• **Your assignment**:
Wherever "Share" appears in the records below, copy the line that holds it.

• **Supplied material**:
::::::
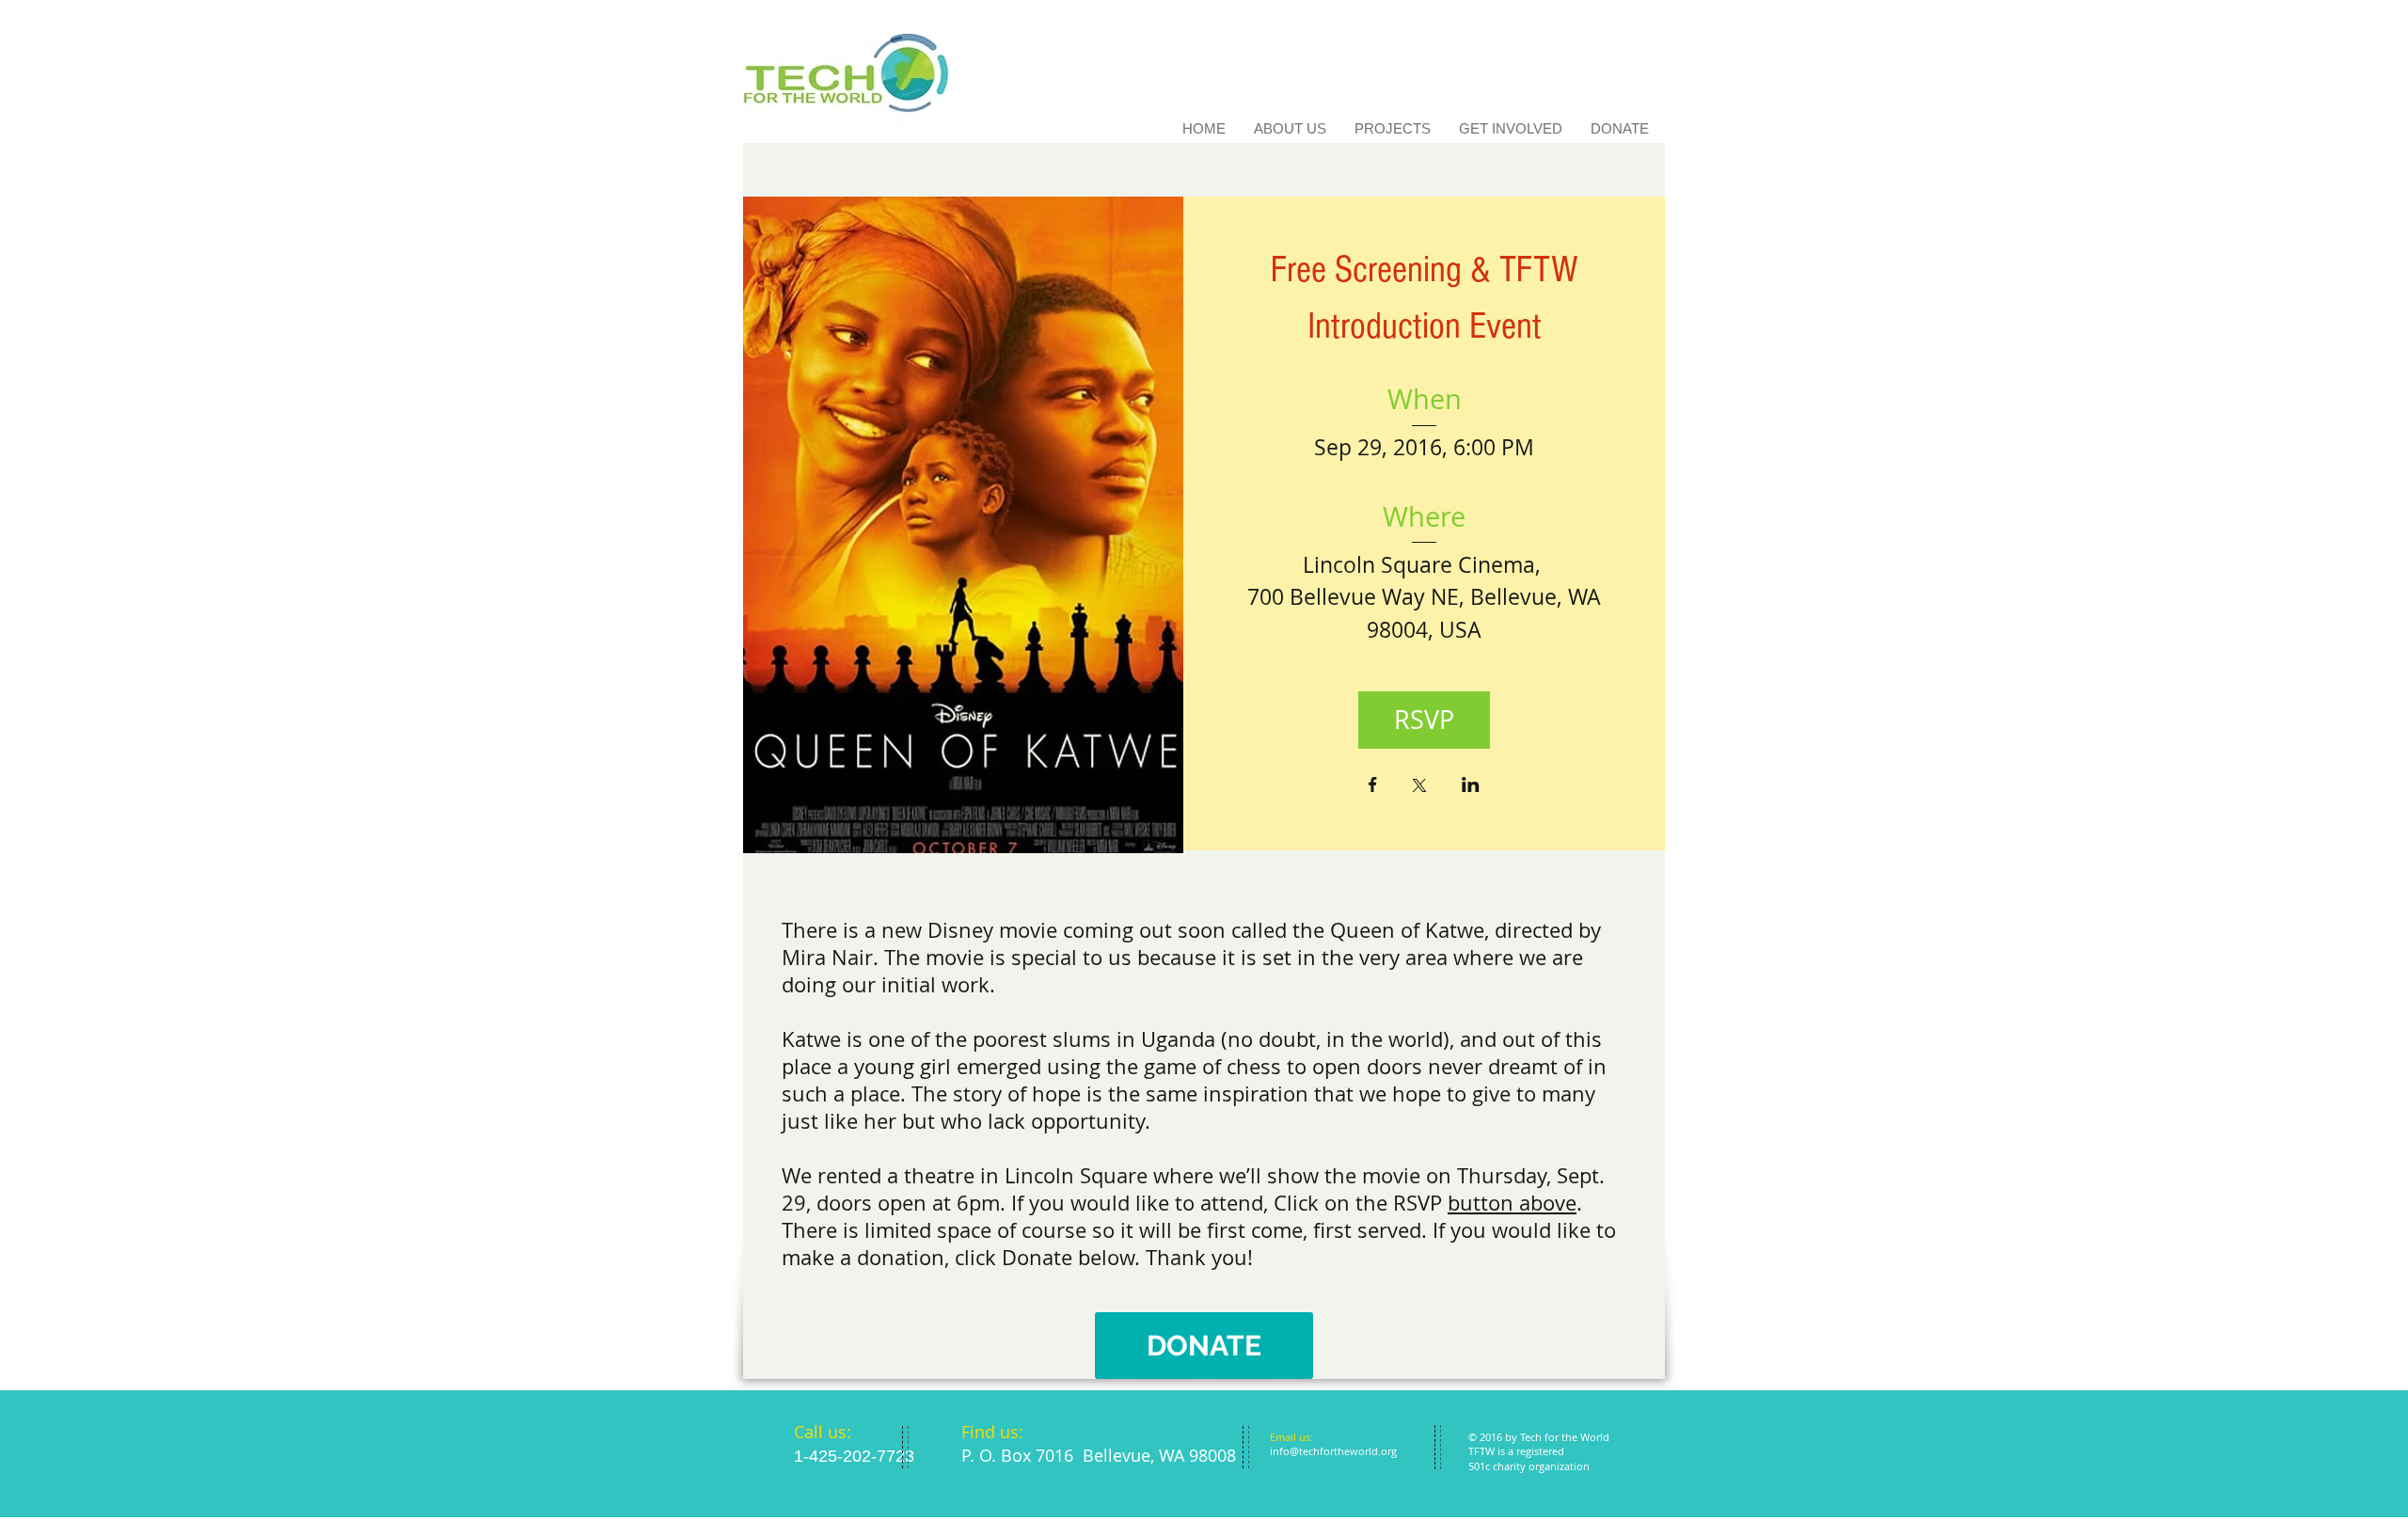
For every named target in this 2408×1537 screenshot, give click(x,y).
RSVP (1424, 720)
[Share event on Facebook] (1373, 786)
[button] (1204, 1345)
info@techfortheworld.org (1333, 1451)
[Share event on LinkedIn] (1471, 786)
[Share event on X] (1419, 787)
::::::
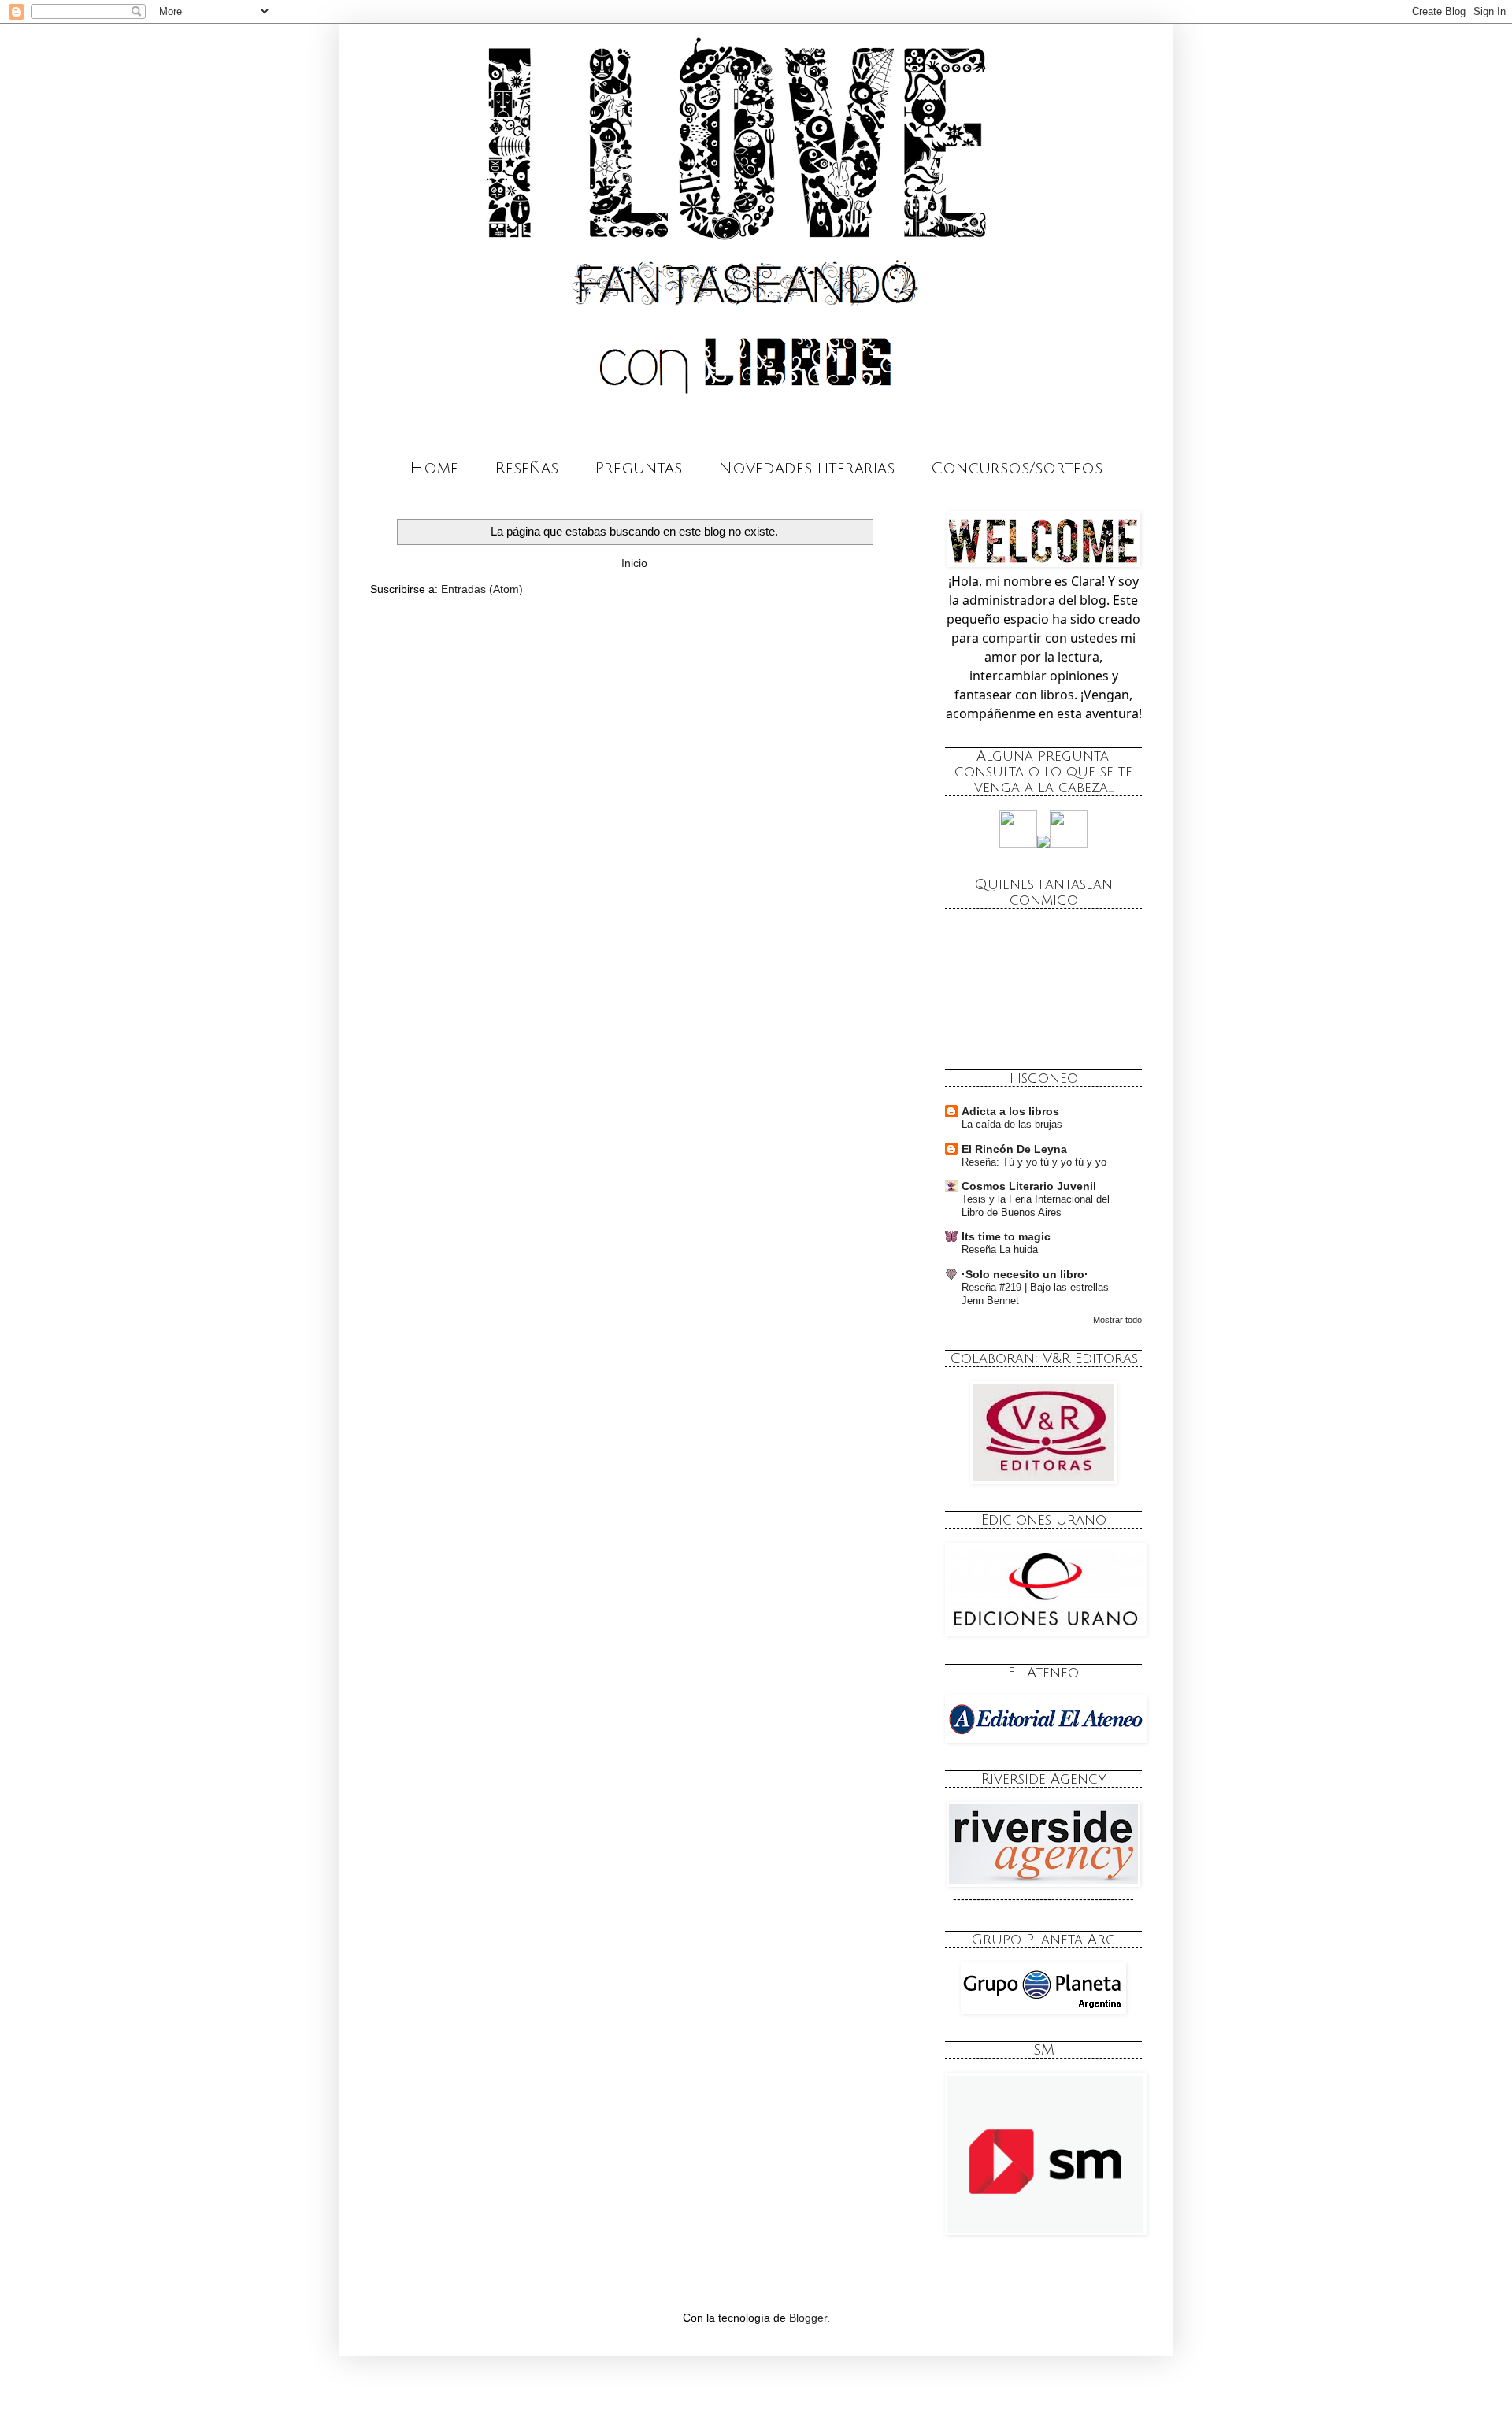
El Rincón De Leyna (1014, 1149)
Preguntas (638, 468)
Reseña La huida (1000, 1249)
::::::
• **Task output**:
[Share event on Facebook] (1373, 786)
[Share event on LinkedIn] (1471, 786)
[Share event on X] (1419, 787)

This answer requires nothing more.